Material provided:
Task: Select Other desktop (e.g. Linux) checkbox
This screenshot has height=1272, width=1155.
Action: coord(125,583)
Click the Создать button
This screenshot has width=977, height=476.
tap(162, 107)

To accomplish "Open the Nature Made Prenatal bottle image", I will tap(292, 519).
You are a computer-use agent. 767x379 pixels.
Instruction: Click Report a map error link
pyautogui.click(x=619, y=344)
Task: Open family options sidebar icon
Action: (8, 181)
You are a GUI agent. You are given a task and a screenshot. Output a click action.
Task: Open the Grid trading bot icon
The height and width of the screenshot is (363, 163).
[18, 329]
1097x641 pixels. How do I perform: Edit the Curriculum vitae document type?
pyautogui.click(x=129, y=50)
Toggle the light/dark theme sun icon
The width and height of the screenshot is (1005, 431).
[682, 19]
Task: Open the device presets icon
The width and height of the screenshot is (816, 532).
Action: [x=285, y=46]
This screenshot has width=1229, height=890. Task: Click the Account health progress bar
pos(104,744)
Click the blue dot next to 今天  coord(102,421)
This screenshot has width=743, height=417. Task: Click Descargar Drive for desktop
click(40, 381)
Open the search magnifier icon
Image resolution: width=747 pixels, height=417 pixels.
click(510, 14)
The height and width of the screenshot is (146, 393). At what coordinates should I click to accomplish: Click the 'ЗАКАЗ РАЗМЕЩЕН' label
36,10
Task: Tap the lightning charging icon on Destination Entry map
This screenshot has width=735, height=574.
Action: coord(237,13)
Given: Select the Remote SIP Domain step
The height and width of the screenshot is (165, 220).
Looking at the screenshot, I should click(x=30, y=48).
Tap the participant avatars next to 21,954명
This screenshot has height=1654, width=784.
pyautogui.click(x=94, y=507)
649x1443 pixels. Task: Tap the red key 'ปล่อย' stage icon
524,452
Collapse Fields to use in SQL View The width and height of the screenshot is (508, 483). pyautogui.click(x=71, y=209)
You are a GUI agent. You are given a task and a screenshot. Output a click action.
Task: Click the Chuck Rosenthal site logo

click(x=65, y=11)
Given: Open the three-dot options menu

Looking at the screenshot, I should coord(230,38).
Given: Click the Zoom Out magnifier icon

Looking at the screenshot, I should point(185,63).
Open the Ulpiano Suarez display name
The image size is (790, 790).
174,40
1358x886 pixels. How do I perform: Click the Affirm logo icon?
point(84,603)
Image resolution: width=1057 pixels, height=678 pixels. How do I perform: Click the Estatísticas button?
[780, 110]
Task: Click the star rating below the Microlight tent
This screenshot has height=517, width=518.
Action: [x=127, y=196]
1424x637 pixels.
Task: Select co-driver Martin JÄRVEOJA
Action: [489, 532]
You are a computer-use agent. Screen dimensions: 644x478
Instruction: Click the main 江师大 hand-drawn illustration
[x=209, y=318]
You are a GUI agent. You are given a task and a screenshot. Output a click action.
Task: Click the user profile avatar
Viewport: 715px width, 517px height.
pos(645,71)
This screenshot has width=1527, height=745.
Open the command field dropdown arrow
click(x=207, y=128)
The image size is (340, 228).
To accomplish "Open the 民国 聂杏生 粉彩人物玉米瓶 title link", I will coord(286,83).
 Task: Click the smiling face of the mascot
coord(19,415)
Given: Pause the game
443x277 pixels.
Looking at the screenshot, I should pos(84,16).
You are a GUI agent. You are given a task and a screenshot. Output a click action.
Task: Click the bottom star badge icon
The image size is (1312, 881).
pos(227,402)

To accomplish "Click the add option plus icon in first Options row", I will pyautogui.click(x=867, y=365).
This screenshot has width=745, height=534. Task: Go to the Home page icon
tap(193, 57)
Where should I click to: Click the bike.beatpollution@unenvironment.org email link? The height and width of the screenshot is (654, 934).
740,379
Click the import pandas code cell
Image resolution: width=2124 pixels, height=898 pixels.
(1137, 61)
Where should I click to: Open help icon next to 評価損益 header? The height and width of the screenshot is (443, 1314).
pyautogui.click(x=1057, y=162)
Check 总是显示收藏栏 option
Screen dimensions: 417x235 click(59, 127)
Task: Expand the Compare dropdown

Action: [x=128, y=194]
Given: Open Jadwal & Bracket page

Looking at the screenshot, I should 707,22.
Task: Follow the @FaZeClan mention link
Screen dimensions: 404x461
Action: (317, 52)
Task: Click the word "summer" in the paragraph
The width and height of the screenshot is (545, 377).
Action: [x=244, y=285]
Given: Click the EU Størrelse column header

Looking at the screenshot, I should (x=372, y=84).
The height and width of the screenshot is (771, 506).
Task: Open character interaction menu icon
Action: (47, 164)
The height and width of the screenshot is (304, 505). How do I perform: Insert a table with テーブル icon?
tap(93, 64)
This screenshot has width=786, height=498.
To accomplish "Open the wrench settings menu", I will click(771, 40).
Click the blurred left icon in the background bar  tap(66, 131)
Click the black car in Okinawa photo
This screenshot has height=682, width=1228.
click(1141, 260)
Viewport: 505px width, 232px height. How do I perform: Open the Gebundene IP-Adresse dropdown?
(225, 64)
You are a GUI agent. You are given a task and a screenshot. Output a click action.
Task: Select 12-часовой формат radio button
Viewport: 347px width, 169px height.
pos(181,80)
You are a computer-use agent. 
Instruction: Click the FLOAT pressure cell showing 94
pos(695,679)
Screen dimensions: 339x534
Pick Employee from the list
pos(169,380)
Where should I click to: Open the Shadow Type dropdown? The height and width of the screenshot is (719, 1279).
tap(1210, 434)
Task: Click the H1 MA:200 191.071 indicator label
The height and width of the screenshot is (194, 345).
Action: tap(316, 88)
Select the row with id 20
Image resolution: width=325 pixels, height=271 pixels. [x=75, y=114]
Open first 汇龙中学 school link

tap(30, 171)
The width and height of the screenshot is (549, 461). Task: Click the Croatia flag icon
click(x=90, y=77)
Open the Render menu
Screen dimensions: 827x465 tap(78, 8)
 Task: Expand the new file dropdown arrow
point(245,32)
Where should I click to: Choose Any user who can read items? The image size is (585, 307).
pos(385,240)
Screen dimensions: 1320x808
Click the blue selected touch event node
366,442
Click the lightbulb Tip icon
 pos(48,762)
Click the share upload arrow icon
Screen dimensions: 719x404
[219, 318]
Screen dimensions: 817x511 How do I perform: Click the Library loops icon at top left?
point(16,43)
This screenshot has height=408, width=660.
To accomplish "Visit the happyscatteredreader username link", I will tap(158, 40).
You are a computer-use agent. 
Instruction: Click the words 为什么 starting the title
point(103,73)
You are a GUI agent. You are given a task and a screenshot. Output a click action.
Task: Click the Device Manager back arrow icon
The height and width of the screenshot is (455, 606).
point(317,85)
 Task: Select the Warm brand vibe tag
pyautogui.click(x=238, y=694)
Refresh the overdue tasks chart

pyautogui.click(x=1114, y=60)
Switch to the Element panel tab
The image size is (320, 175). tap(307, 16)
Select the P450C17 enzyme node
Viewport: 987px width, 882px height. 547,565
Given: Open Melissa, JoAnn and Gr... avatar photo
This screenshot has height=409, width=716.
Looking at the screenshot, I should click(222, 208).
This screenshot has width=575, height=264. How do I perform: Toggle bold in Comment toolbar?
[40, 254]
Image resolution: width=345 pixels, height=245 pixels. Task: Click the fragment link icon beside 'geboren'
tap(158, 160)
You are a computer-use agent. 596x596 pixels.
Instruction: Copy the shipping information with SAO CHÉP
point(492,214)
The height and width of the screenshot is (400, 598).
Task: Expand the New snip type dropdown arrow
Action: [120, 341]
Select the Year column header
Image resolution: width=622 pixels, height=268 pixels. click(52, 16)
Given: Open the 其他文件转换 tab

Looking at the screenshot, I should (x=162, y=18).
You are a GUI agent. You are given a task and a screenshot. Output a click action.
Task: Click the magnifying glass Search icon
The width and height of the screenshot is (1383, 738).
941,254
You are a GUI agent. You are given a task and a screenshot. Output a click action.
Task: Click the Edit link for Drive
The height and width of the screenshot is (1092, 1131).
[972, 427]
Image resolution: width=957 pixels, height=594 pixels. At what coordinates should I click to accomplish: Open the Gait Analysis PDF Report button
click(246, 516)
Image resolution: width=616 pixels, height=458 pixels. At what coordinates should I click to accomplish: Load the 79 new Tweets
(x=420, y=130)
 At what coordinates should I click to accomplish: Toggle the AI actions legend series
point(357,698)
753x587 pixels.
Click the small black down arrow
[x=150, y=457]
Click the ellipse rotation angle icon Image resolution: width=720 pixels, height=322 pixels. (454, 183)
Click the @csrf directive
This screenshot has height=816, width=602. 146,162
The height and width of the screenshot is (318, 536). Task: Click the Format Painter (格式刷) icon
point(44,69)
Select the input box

Problem:
Reproduce, word for word and in full, only the lines above that start at the line with "You are a computer-use agent. Screen" and run through the line with "Given: Pause the game", both ends included.

Answer to the problem:
You are a computer-use agent. Screen dimensions: 644x478
Instruction: Click the main 江师大 hand-drawn illustration
[x=209, y=318]
You are a GUI agent. You are given a task and a screenshot. Output a click action.
Task: Click the user profile avatar
Viewport: 715px width, 517px height.
pos(645,71)
This screenshot has width=1527, height=745.
Open the command field dropdown arrow
click(x=207, y=128)
The image size is (340, 228).
To accomplish "Open the 民国 聂杏生 粉彩人物玉米瓶 title link", I will coord(286,83).
 Task: Click the smiling face of the mascot
coord(19,415)
Given: Pause the game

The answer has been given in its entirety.